“Our battered suitcases were piled on the sidewalk again; we had longer ways to go. But no matter, the road is life”
Jack Kerouac, On the Road
While on the road, you are supposed to make it with just what you’ve managed to stuff into your suitcase. I find it very liberating: I always end up realizing that I can survive with a very small part of that big amount of stuff I’m usually surrounded with.
The process of becoming lighter starts before the trip itself, that’s why I’ve always found the act of picking just a few things to be an important preliminary, which frees my mind and gets it ready for the upcoming trip.
As the days on the road go by, I can’t help noticing how the weight of my old routine is also a physical weight, which can be calculated by subtracting the maximum weight of the suitcase allowed on a low cost flight from the total weight of all the stuff filling up my life.

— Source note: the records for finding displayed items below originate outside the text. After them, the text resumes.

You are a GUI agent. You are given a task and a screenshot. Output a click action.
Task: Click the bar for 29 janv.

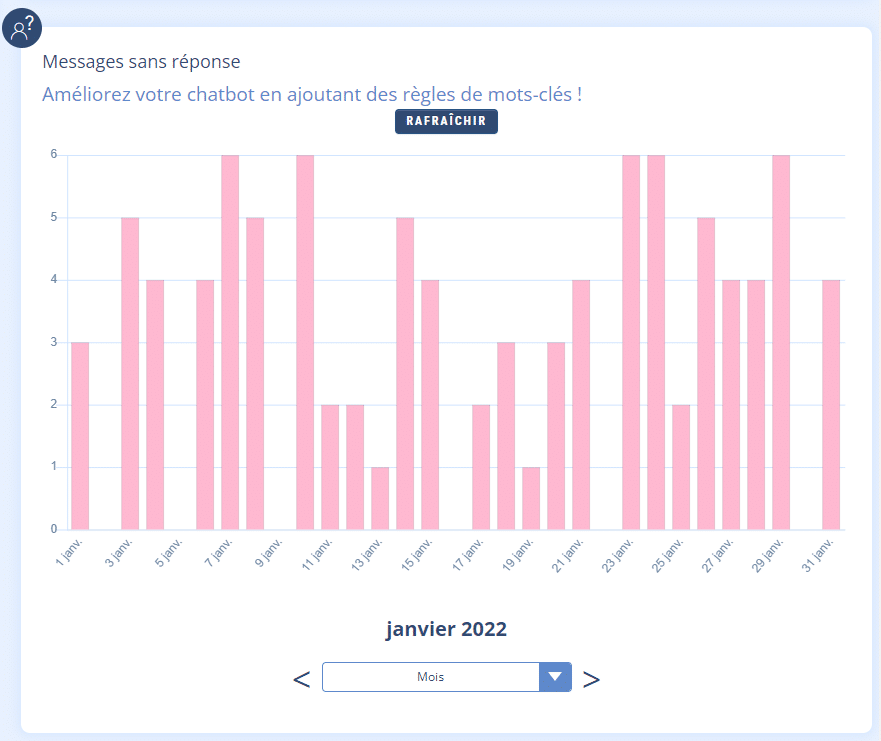781,342
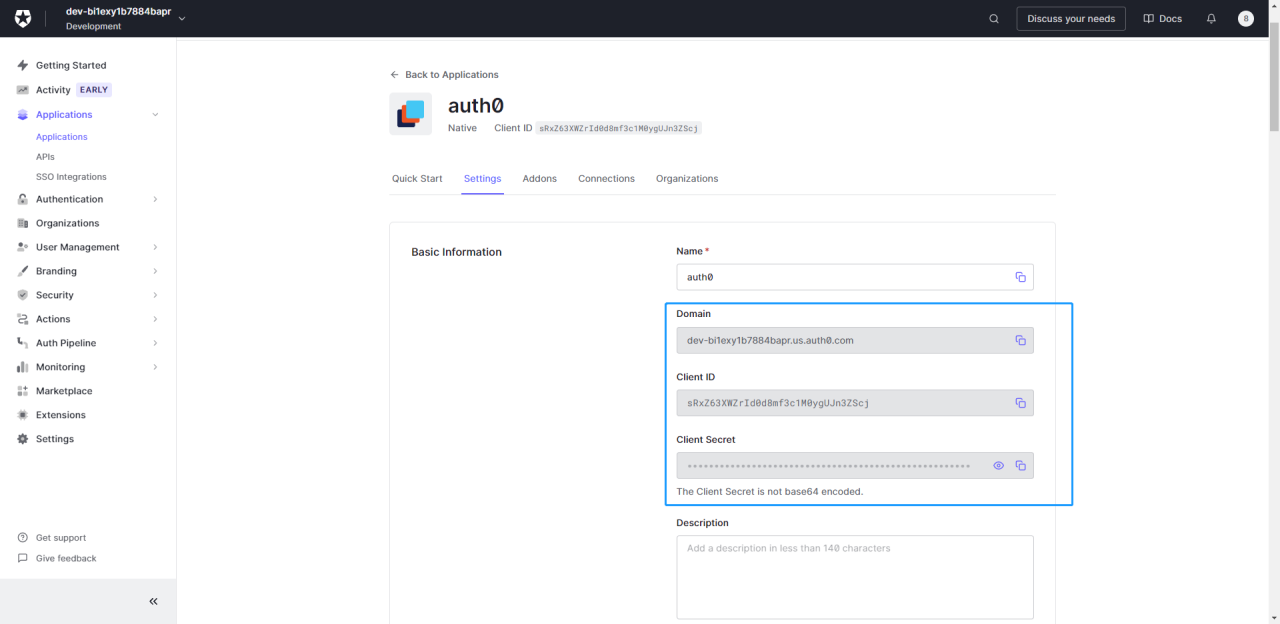Viewport: 1280px width, 624px height.
Task: Switch to the Connections tab
Action: (606, 179)
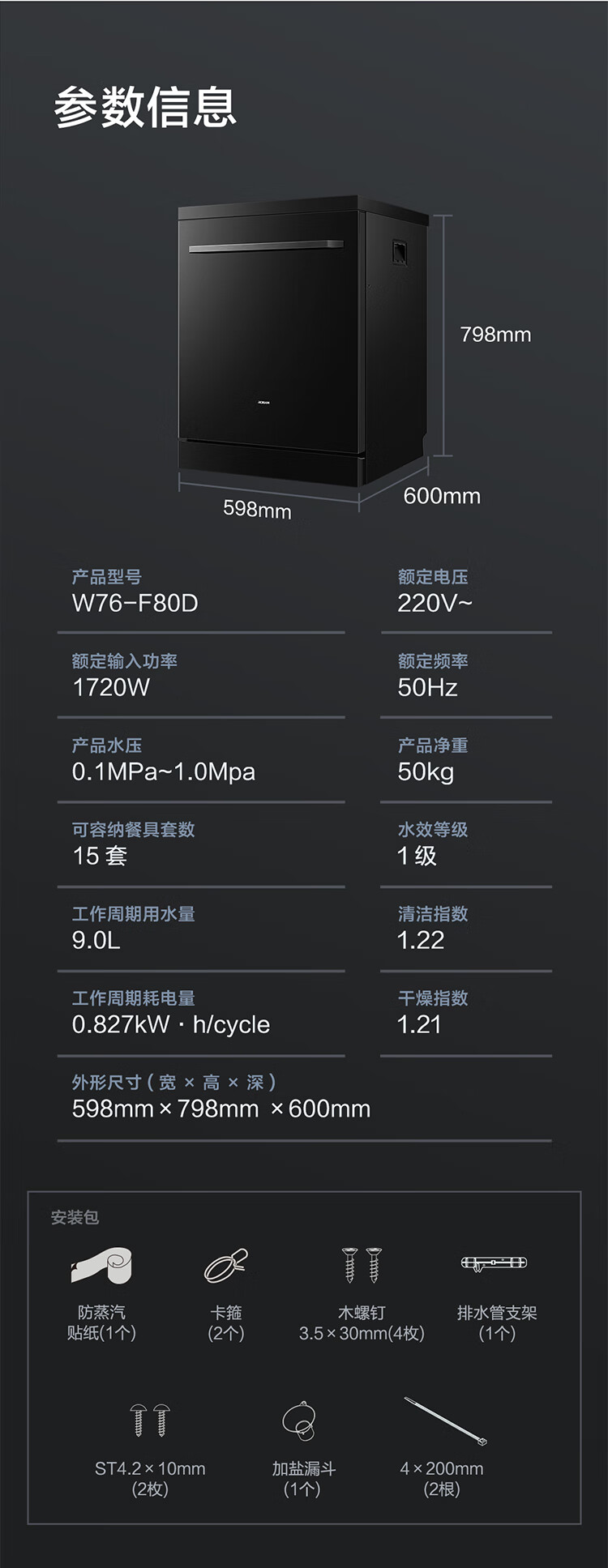Click the 598mm×798mm×600mm outer dimensions text

point(221,1109)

Freeing myself from that routine’s weight is so satisfactory that I’ve begun to confer a redeeming power to the act of packing my suitcase, which thus requires the right background music and a total focus while I choose to bring with me only an infinitesimal part of what usually seems so necessary in my life.
Travelling shifts priorities: the only imperative, in packing as in life, is ‘to simplify’. Packing light shows me how ‘material investment’ plays such a small role in my life, since that life, which is usually diminished to one purchase after another, gets a whole new meaning while on the road with just a very small percentage of my stuff with me.
But even the smallest bag allows me to carry the most important item of all: the time to enjoy the day exploring a new place, without the pressure of having to do something. Which is a thing I don’t often find among that big pile of items stuffing my life.